• [Pixel coordinate grounding data]
*** Block opens ***

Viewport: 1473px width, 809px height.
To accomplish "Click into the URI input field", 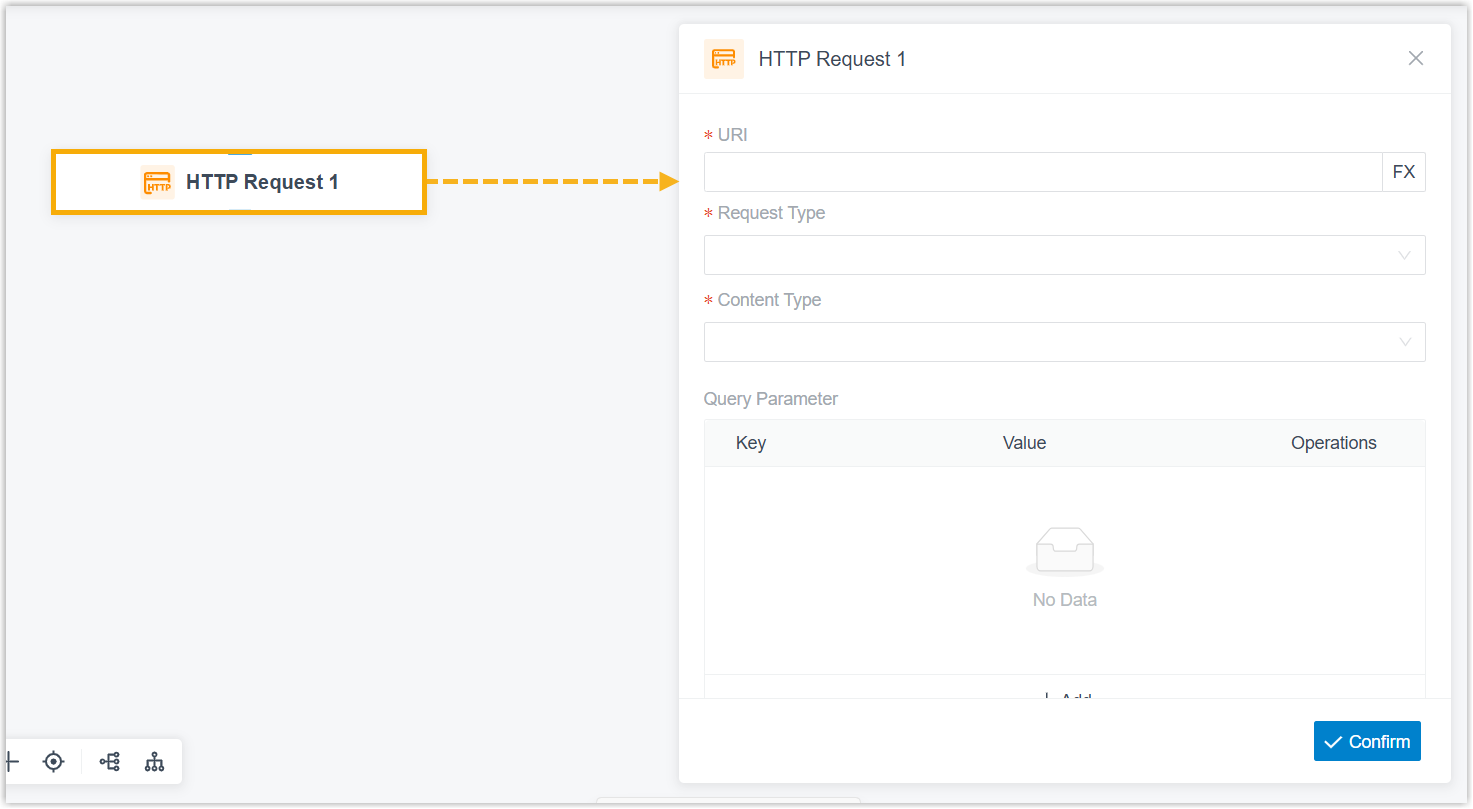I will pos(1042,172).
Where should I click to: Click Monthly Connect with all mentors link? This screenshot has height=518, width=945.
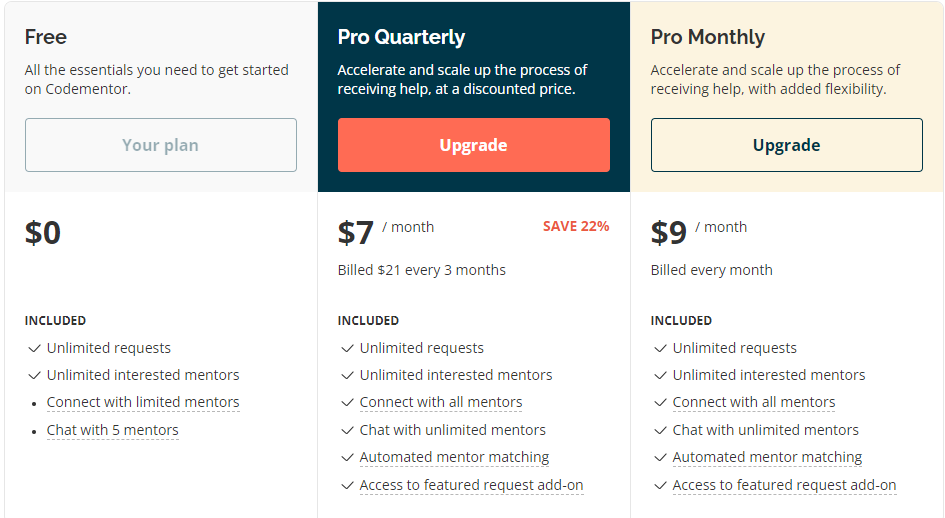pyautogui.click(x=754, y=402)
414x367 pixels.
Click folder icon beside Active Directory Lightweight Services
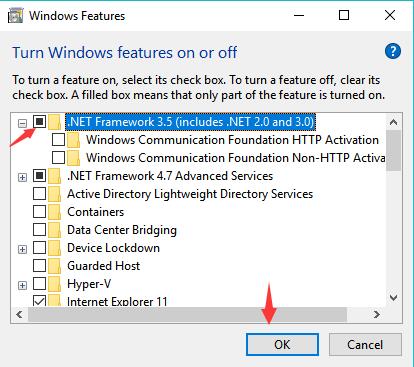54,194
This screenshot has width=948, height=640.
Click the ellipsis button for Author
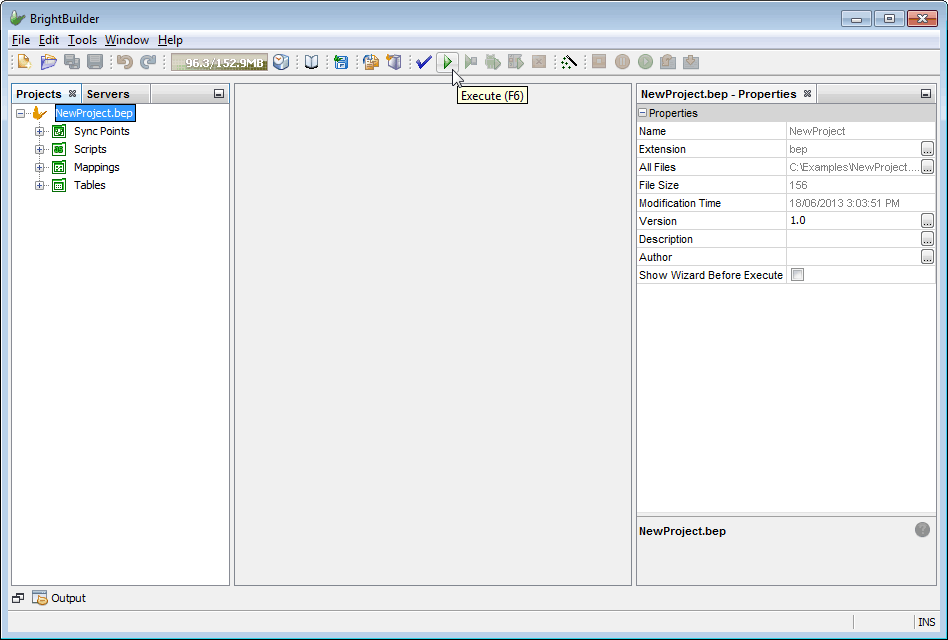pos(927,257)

*** Block closes ***

• [Exercise]
Please repeat, exactly and with nothing else, the lines from the one containing "This screenshot has width=948, height=640." to the last line of the entries, both included, excluding any pictures.

• [Solution to this task]
This screenshot has width=948, height=640.
Click the ellipsis button for Author
pos(927,257)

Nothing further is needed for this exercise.